See boottrace(4) for more details.
05a1d0f5d7ac:
Kernel TLS offload now supports receive-side offload of TLS 1.3.
19dc64451179:
if_stf now supports 6rd (RFC5969).
c1d255d3ffdb, 3968b47cd974, bd452dcbede6:
Add WiFi 6 support to wpa.
ba48d52ca6c8,4ac3d08a9693,2533eca1c2b9:
The default bell tone is now 800Hz. It may be set with kbdcontrol
again. There's devd integration for people wishing to use their sound
cards for the beep.
92b3e07229ba:
net.inet.tcp.nolocaltimewait enabled by default. It prevents
creation of timewait entries for TCP connections that were
terminated locally.
d410b585b6f0:
sh(1) is now the default shell for the root user.
396851c20aeb:
libncursesw has been split into libtinfow and libncursesw, linker
scripts should make it transparent for consumers. pkg-config files
are also now installed to ease ports detecting the ncurses setup from
base.
a422084abbda:
LLVM's MemorySanitizer can now be used in amd64 kernels. See the
kmsan(9) manual page for more information.
38da497a4dfc:
LLVM's AddressSanitizer can now be used in amd64 kernels. See the
kasan(9) manual page for more information.
f39dd6a97844,23f24377b1a9,628bd30ab5a4:
One True Awk has been updated to the latest from upstream
(20210727).
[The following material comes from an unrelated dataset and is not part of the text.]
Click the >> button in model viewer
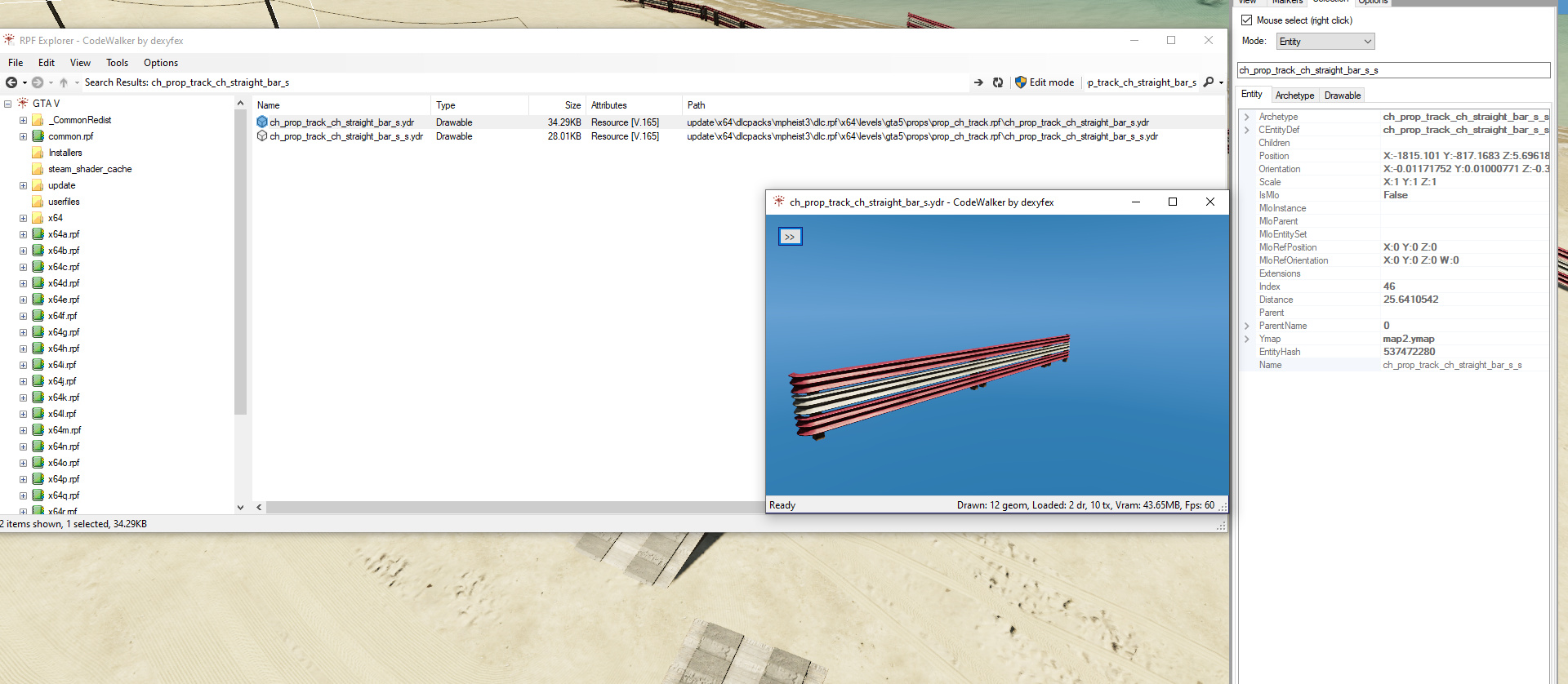Screen dimensions: 1568x684 click(x=790, y=237)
All the FreeBSD patches, but one, have now been
either up streamed or discarded. Notable changes include:
o Locale is no longer used for ranges
o Various bugs fixed
o Better compatibility with gawk and mawk
The one FreeBSD change, likely to be removed in FreeBSD 14, is that
we still allow hex numbers, prefixed with 0x, to be parsed and
interpreted as hex numbers while all other awks (including one
true awk now) interpret them as 0 in line with awk's historic
behavior.
A second change, less likely to be noticed, is the historic wart
if -Ft meaning to use hard tab characters as the field separator
is deprecated and will likely be removed in FreeBSD 14.
ee29e6f31111:
Commit ee29e6f31111 added a new sysctl called vfs.nfsd.srvmaxio
that can be used to increase the maximum I/O size for the NFS
server to any power of 2 up to 1Mbyte while the nfsd(8) is not running.
The FreeBSD NFS client can now be set to use a 1Mbyte I/O size
via the vfs.maxbcachebuf tunable and the Linux NFS client
can also do 1Mbyte I/O.
kern.ipc.maxsockbuf will need to be increased. A console
message will suggest a setting for it.
d575e81fbcfa:
gconcat(8) has added support for appending devices to the device
not present at creation time.
76681661be28:
Remove support for asymmetric cryptographic operations from
the kernel open cryptographic framework (OCF).
a145cf3f73c7:
The NFSv4 client now uses the highest minor version of NFSv4
supported by the NFSv4 server by default instead of minor version 0,
for NFSv4 mounts.
The "minorversion" mount option may be used to override this default.